9. Survival. The representations and warranties of the Company set
forth in Sections 4(a), 4(b), 4(c), 4(d), 4(e), 4(h), 4(j), 4(o), 4(q), 4(t),
4(u) and 4(y) and shall survive the Closing indefinitely. All other
representations and warranties of the Company contained herein shall expire at
the second anniversary of the Closing. The representations and warranties of the
Purchasers contained herein shall survive the Closing for a period of two years.
All covenants and agreements contained herein shall survive the Closing
indefinitely.
10. Termination. This Agreement may be terminated:
(a) by mutual written consent of all of the parties hereto;
or
(b) by any of the Purchasers by written notice to the
Company if any of the conditions to the Closing set forth in Section 7 shall not
have been fulfilled by 5:00 p.m. New York time on the date which is 60 days from
the date hereof, unless such failure shall be due to the failure of such
Purchaser to perform or comply with any of the covenants, agreements or
conditions hereof to be performed or complied with by it prior to the Closing.

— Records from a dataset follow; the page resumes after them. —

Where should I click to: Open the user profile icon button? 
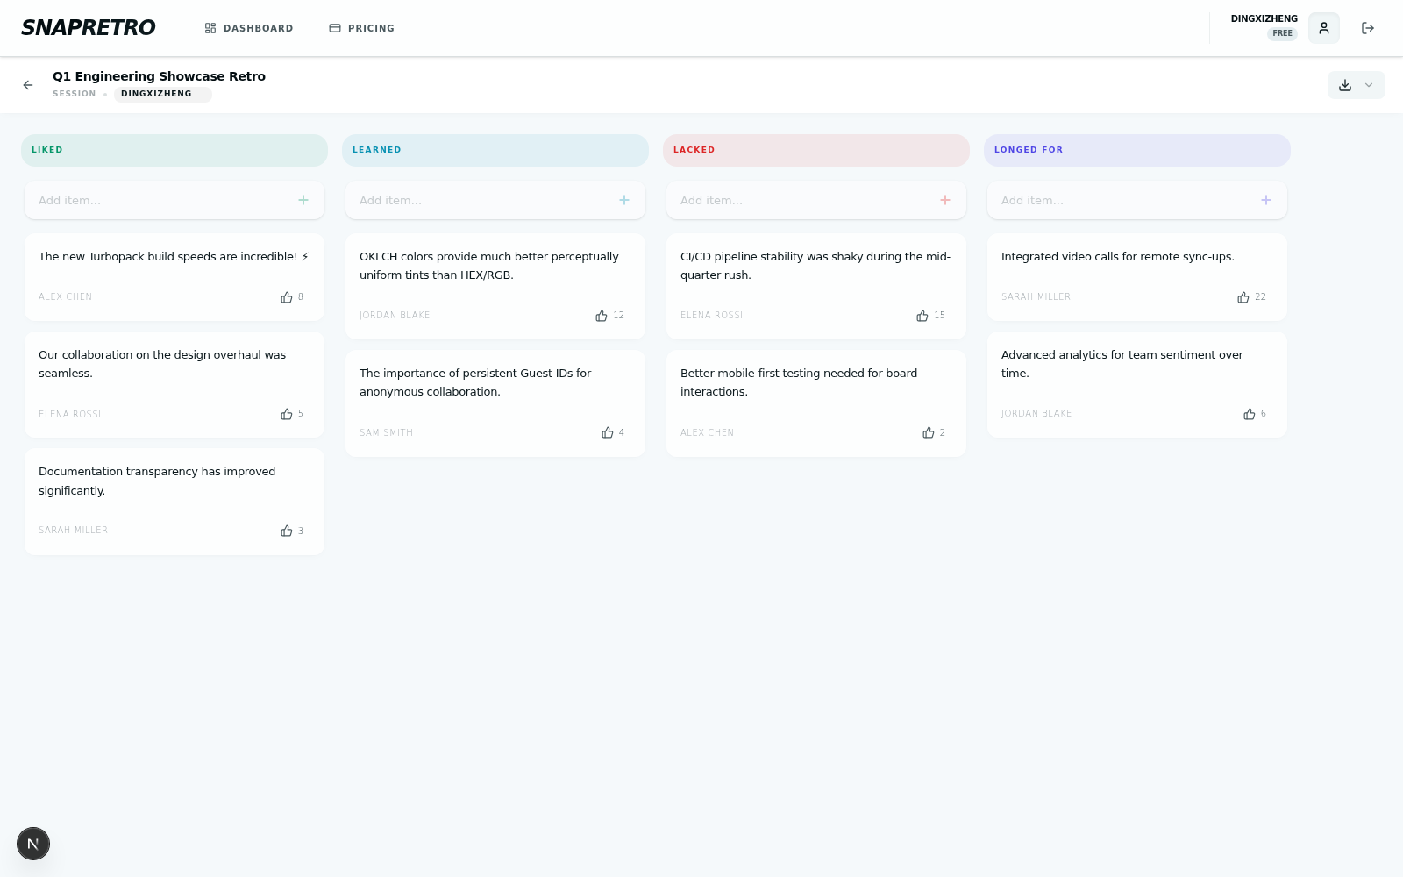(x=1323, y=28)
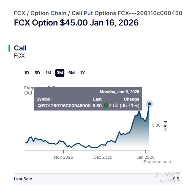Switch to the 1Y chart view
This screenshot has height=185, width=183.
point(83,73)
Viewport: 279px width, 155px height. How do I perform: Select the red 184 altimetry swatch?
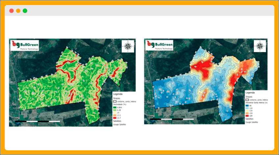click(247, 116)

11. Effect of Termination. If this Agreement is terminated pursuant
to the provisions of Section 10, then this Agreement shall become void and have
no effect, without any liability to any person in respect hereof or of the
transactions contemplated hereby on the part of any party hereto, or any of its
directors, officers, employees, consultants, agents, representatives, advisers,
stockholders or Affiliates except for any liability resulting from such party's
breach or default under this Agreement.
12. Miscellaneous Provisions.
(a) Acknowledgment. Each Purchaser acknowledges and agrees
that it has, independently and without reliance upon any other Purchaser, made
its own evaluation and decision to purchase the Series B Preferred Stock to be
purchased by it pursuant to this Agreement. Each Purchaser further acknowledges
that no other Purchaser has acted as an agent for such Purchaser or the Company
in connection with the purchase of the shares of Series B Preferred Stock
hereunder and will not be acting as an agent for such Purchaser in connection
with monitoring its investment hereunder.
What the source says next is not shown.